PySpark: Get User Table Permissions in Databricks

8 min readMay 1, 2023

Introduction

In Databricks, you can use the UI to see the permissions on a catalog, schema, or table:

That’s great and easy to navigate.

However, that doesn’t help identify the individual users that have access. Now I’ll have to look up which users are in the Managers, Directors, and HR_Employees groups to know their specific permissions.

I wanted a better way, so here is a method to get all the permissions, by user, on every table and/or view in a Databricks workspace.

This method should work on both Unity Catalog and non-Unity Catalog workspaces.

Note: The best method for something like this in production would probably be to use Python functions and/or classes, but I am breaking it out into separate sections to demonstrate what each part is doing.

Additional note: The use of .collect() on Spark DataFrames is used frequently in this example. Typically, that is not recommended in Spark as it takes away the efficiencies of distributed computing. However, at this time, I haven’t found a way to avoid it for this particular use-case.
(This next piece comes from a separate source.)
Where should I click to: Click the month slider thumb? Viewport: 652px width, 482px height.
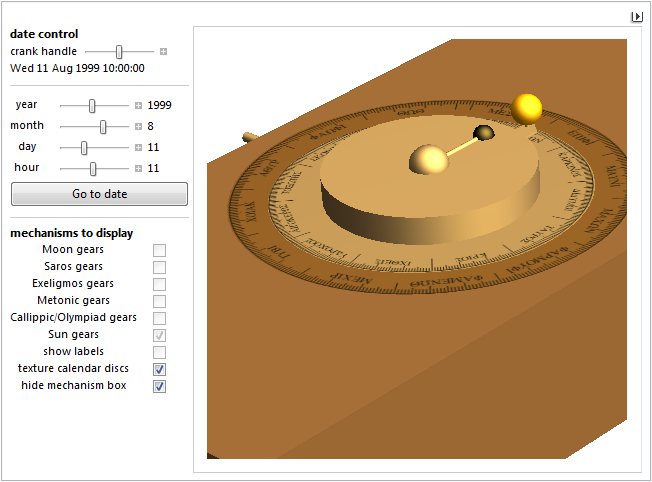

Let me know in the comments if you’ve found a way to accomplish the same thing and avoided the usage of .collect().

TL;DR

If you don’t want to read the whole article, here is the notebook used to generate the below examples:

https://gist.github.com/gylekibson/ae4075135d1152bef9e6948453a944f2

Explanation

Step 1: Import PySpark functions to be used later

from pyspark.sql.functions import asc, col, lit, split, when

Step 2: Get All Users as DataFrame

The SHOW USERS command output looks like this:

Let’s use that same command to get all the users in a DataFrame:

df_users = spark.sql("SHOW USERS")\
    .select(
        col('name').alias('user'),
        lit('user').alias('group')
    )

SHOW USERS command using spark sql to store in DataFrame

Step 3: Get All Groups as DataFrame

The SHOW GROUPS command output looks like this:

Let’s use that same command to get all the groups in a DataFrame:

df_groups = spark.sql("SHOW GROUPS")\
    .select(
        col('name').alias('group')
    )

Showing all groups as a PySpark DataFrame

Step 4: Get All Users as List

We will need to iterate through each user for subsequent command(s), so let’s collect the df_users DataFrame to get the users into a list:

list_users = [row[0] for row in df_users.collect()]
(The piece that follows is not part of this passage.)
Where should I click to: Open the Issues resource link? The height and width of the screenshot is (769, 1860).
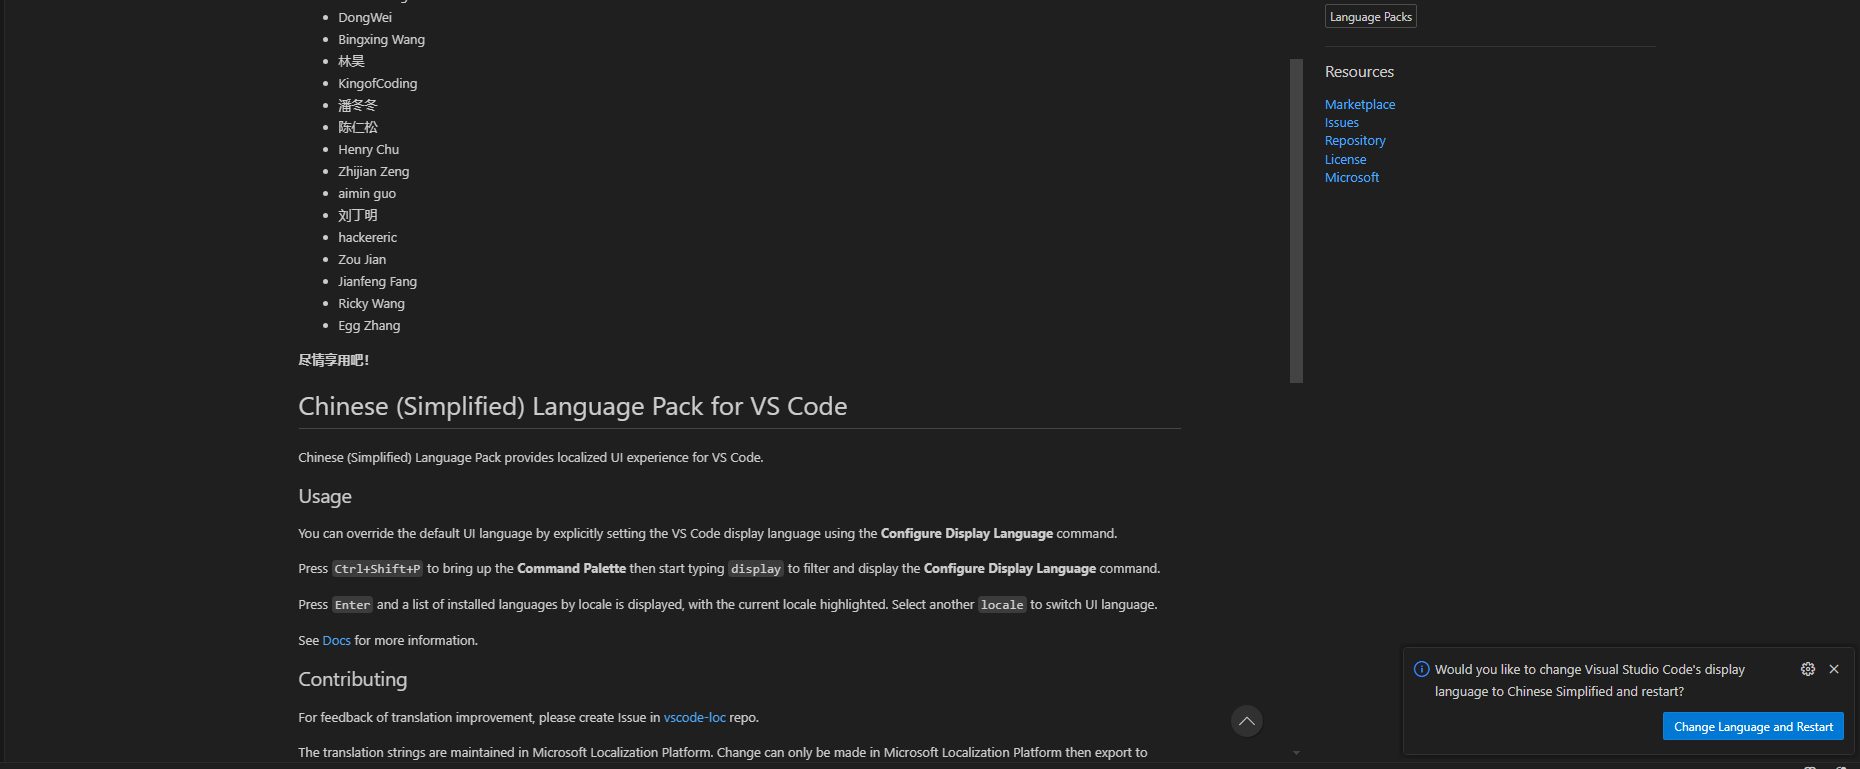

Getting all users into a list from the users dataframe

Step 5: Get the Users in All Groups

The SHOW GROUPS WITH USER command output looks like this:

Note that it requires an individual user passed as parameter.

Iterate through each user to find their group memberships:

df_users_in_groups = None
_df = None

for user in list_users:
    _df = spark.sql(f"SHOW GROUPS WITH USER `{user}`")\
        .select(
            col('name').alias('group'),
            lit(user).alias('user'),
            col('directGroup').alias('is_direct_group')
            )
    
    try:
        df_users_in_groups = df_users_in_groups.union(_df)
    except AttributeError as e:
        # Catching this AttributeError: 'NoneType' object has no attribute 'union'
        df_users_in_groups = _df
    except:
        raise

We are unioning the result of each iteration to the df_users_in_groups DataFrame, so that we have one DataFrame of the groups for each user at the end of loop.
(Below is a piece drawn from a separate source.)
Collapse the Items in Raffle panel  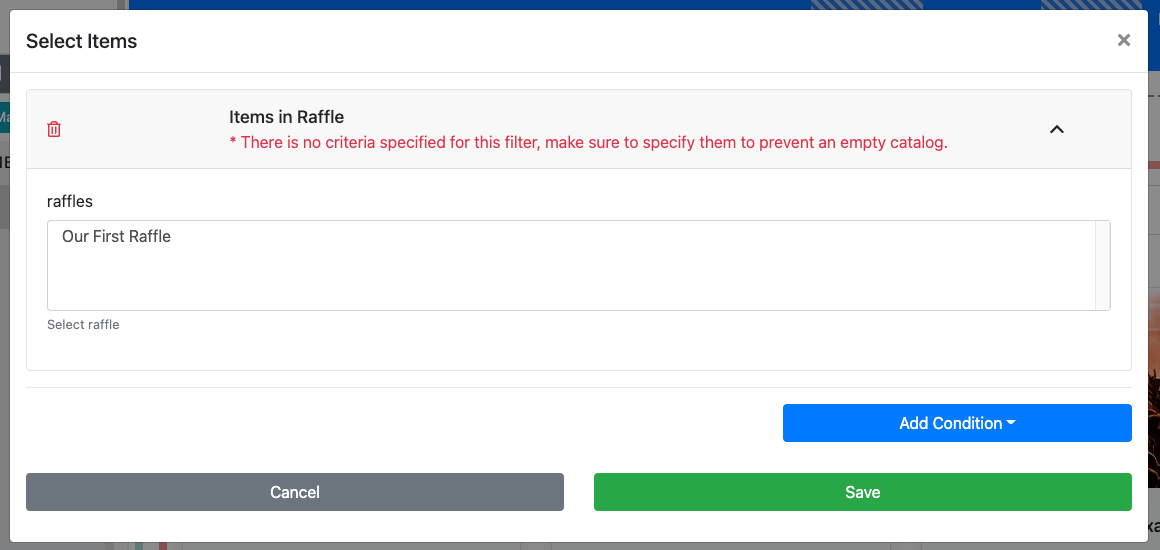[1056, 129]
Step 6: Get all Possible Groups and Users

Since it’s possible there’s a user that exists and is not in a group, we might not have all the users here. There is also a default group in Databricks called users that doesn’t show here.

To fix that and ensure that we have all possible groups and users, we can do full outer joins:

df_all_users = df_groups\
    .join(df_users_in_groups, ['group'], 'fullouter')\
    .join(df_users, ['group', 'user'], 'fullouter')\
    .filter(
            ((col('user').isNotNull()) & (col('group') == lit('users'))) | 
            (col('group') != lit('users'))
        )

Full outer joins to get a DataFrame with all possible groups and users

We will use this df_all_users DataFrame later in the final step.

Step 7: Get all Catalogs as DataFrame

The SHOW CATALOGS command output looks like this:

Let’s use that same command to get all the catalogs in a DataFrame:

df_catalogs = spark.sql('SHOW CATALOGS')\
    .select(
        'catalog'
        )

In this example, there’s only one catalog, but when working in Unity Catalog workspaces, you will most likely work with multiple catalogs.

Step 8: Get all Catalogs as List

We need to iterate through each catalog for subsequent command(s), so let’s collect the df_catalogs DataFrame to get the catalogs into a list:

list_catalogs = [row[0] for row in df_catalogs.collect()]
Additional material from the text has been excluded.